Please add this as a child of master . When default protocol to upload to PyPI is switched to HTTPS in , the next step is to validate the certificate. Certificate validation requires that we will either: 1. distribute root CACert certificate with Python (for some reason it is not included/trusted on Windows platform) 2. acquire certificate for PyPI servers from party trusted by default, so that system certificates can be used for validation
I’m going to close this report as a duplicate. The discussion about validation is already started on the other report, and I don’t want to commit first one patch with false security (use HTTPS), then a patch to validate: they should be one patch IMO.
That's two separate tickets. I intentionally wasted my time opening several of them to avoid making issues overcomplicated, so that they are manageable for review and won't slip from the next release. Ping me in GTalk if you want to discuss it.
Mind you that HTTPS access without certificate validation is not a false security - even without certificate it provides a good protection from passive attacks.
I don’t see why you think we need two tickets.

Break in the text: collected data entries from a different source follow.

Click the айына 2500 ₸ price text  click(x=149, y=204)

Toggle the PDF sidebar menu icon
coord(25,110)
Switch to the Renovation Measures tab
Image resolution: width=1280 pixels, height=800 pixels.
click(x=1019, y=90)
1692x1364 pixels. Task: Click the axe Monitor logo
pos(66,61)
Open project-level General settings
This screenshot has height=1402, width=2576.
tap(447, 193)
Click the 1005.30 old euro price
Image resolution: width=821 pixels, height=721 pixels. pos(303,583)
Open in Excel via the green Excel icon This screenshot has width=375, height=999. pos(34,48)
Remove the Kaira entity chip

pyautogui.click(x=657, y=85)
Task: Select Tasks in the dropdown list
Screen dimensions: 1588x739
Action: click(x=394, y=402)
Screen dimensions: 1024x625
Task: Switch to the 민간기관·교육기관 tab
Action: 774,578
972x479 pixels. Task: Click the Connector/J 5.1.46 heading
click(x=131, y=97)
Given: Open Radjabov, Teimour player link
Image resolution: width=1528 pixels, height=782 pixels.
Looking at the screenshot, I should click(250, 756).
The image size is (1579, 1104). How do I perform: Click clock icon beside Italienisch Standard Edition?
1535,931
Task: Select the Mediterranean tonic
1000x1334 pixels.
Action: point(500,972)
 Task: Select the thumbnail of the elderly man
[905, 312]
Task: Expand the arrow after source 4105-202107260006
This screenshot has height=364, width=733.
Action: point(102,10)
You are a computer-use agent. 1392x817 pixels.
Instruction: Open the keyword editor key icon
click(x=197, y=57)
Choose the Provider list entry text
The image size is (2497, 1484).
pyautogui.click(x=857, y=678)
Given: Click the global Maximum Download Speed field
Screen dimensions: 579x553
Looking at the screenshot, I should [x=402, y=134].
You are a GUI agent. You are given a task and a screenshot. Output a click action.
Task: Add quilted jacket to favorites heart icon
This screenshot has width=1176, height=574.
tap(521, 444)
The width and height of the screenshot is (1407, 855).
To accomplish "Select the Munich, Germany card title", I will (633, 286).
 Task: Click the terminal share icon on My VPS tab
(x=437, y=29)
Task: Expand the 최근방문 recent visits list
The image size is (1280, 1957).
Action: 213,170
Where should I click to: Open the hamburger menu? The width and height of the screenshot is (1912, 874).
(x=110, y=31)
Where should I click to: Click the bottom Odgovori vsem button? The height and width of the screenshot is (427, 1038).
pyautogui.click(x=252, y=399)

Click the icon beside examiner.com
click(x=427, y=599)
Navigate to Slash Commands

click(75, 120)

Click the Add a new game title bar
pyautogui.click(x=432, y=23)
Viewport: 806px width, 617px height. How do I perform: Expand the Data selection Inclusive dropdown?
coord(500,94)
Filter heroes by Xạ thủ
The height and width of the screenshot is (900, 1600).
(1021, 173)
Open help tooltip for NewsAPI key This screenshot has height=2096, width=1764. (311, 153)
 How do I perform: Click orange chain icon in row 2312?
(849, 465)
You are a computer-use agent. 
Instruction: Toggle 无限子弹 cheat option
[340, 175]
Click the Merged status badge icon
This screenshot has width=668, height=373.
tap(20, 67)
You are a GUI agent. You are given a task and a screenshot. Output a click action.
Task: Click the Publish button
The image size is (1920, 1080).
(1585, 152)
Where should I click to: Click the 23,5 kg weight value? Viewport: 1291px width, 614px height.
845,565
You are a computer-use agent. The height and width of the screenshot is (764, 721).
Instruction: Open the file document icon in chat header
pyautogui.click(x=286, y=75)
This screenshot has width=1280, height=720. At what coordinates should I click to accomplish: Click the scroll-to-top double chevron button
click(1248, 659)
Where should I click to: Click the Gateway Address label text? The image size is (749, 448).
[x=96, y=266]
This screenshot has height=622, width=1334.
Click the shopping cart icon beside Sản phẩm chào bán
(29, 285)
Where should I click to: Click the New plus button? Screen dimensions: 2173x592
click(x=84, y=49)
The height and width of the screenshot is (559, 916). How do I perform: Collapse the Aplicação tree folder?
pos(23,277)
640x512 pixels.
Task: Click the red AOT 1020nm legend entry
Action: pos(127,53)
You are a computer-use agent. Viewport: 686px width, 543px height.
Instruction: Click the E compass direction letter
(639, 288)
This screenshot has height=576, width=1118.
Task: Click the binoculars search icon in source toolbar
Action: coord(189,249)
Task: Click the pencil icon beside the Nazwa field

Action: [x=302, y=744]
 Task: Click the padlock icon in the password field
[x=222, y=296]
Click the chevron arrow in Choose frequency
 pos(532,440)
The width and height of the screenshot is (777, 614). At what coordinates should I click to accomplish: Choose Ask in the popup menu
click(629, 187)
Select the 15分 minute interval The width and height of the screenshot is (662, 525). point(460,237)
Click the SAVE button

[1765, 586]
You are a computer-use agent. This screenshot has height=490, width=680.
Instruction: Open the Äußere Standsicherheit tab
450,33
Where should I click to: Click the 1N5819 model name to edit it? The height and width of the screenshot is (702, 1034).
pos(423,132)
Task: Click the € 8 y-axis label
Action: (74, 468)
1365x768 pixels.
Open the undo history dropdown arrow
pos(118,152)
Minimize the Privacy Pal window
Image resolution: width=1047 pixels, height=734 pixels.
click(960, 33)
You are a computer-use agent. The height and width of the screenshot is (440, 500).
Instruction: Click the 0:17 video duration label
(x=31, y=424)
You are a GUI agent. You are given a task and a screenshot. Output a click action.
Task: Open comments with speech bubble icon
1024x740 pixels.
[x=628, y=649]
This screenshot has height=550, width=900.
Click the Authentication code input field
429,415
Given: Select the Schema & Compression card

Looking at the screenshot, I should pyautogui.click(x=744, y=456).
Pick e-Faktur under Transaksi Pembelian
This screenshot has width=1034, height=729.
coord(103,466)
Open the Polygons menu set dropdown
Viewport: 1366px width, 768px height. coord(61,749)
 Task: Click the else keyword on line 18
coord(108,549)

I will not commit the partial patch from the other bug, and I don’t think it’s overcomplicated to think about “use HTTPS with certificate checking”. About GTalk/Jabber: I prefer to discuss openly on this bug tracker or mailing lists.
If tickets are small and easy, they can be committed faster. I wouldn't open another one if this small patch was committed in time. As I already explained, adding certificate check to HTTPS is a further security enhancement, and here is the report for it to not forget and discuss further security issues. It is not 'incomplete'.